* **EXERCISE BRIEF**
Below are the records; locate each line with the word "computer" and copy it.

* **DATA RECORDS**
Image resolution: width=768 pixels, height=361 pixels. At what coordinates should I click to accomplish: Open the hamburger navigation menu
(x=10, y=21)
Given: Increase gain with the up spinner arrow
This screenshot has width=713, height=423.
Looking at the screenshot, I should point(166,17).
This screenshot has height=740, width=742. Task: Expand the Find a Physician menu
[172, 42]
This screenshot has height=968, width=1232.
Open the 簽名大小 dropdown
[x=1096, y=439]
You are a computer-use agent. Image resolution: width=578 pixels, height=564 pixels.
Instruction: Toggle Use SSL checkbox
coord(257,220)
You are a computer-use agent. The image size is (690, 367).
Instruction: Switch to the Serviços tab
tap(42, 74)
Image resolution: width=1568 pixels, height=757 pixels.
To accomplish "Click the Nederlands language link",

==

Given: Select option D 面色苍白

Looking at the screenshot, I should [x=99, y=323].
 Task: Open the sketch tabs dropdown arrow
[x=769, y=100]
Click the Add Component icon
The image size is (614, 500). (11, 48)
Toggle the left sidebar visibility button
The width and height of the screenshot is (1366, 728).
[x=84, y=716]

* **WRITTEN RESPONSE**
You are a computer-use agent. Image resolution: width=578 pixels, height=564 pixels.
You are a computer-use agent. The image size is (690, 367).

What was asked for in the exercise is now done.